“I lied about my age, officer!” Ellie kept insisting, trying to spare me from taking the blame.
Since she looks about fifteen, though, that defense is a tough sell. Everyone knows I bought that cider. I'm just lucky campus security doesn’t want to make a big deal about it.
It also helps that Ellie stopped puking. Now she’s asleep, her head in my lap, while I wait to see if the campus security people will get me in any further trouble.
"We have to call Elizabeth's parents," they’ve already said, "because she's a minor."
“How did you get so drunk?” I asked Ellie when they finally went away to rat her out.
“Alf gave me a shot.”
“Of what?”
“I think it was tequila. They had a ski with shot glasses on it.”
“A ski? Like…for snow?”
“Yeah, but it was wood. And there were holes drilled into it where shot glasses fit. The point is to—” She had to stop and yawn. “—tip it and everybody drinks at the same time.”
“Why?”
“Because funner,” she’d said. And then she’d sacked out on my thigh.
So here I sit, questioning all my life choices. I didn’t know she’d had tequila, and it explains her sudden drunkenness. I’m not sure she ate dinner tonight, either.
I wonder if I could lose my scholarships for giving alcohol to Ellie. The idea makes me feel numb. Getting almost-arrested is emotionally draining.

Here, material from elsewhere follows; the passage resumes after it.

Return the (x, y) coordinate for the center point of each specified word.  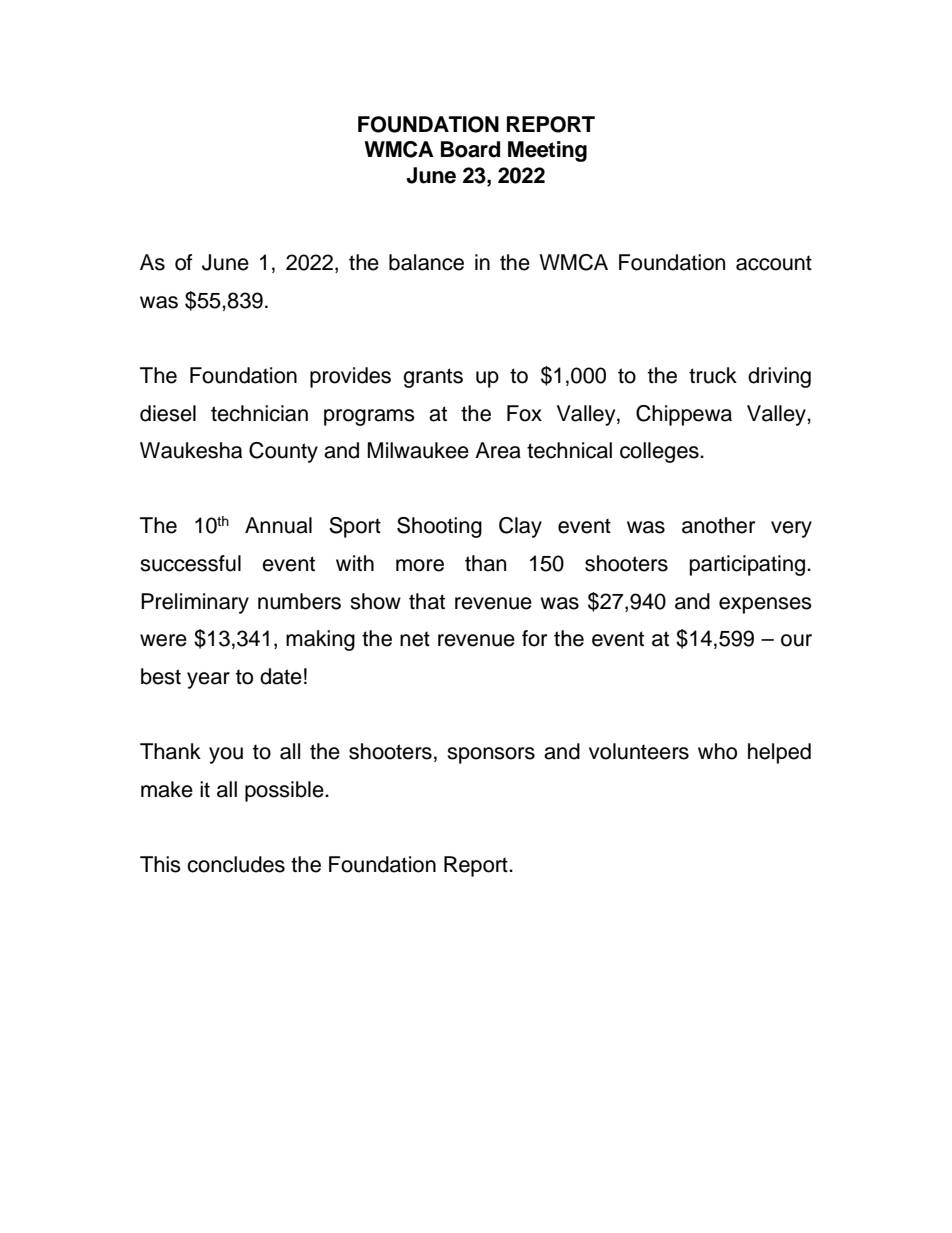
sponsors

With my head against the concrete, I’m just nodding off when I hear someone coming down the corridor. I jerk awake just in time to see Dylan Shipley following the security officer toward me.
Just when I thought I couldn’t be any more embarrassed.
“Ellie.” I nudge the girl who’s drooling on my jeans. “Wake up.”
She sits up quickly, and then grabs her head. “Oh my God. The room is spinning.”
I brace myself for her to puke again, but it doesn’t happen.
“Oh!” she says instead. “Hot Farm Boy is here to save us.”
Dylan cracks a smile. “Who wants to go home?”
“Me!” Ellie’s hand shoots up the air like the adorable teacher’s pet that she is. The second the officer opens the door, she shoots out past him. “Can we just go?” she asks, a hand on the wall to steady herself. “I think I had a coat.”
Rising from the bench, I lift my chin, trying to hold on to the last shreds of my dignity. But I probably smell like Ellie’s puke, and there’s a spot of her drool on my jeans.
I swear it was less humiliating to work at Walgreens in my Laura Ingalls dress and uncut hair.
When I step outside the cell, Dylan folds me against his chest. I take a deep inhale, because I can’t help myself. And he smells like… “Caramel?”
“Yeah, I tried to call you. But when you didn’t answer, I just assumed it was because I’m still getting the silent treatment.” He pats my back and then releases me.
My face heats, because he’s not wrong. I have been snubbing him. But only because I don’t know how to do this. I don’t know how to go back to being his little buddy, now that I know exactly what he looks like when he’s…
A shiver runs through me.
“Cold?” He asks, rubbing my shoulder, the touch doubling my goosebumps.
“N-no,” I mutter. “I’m fine. Let’s just go, okay? Did they call you?”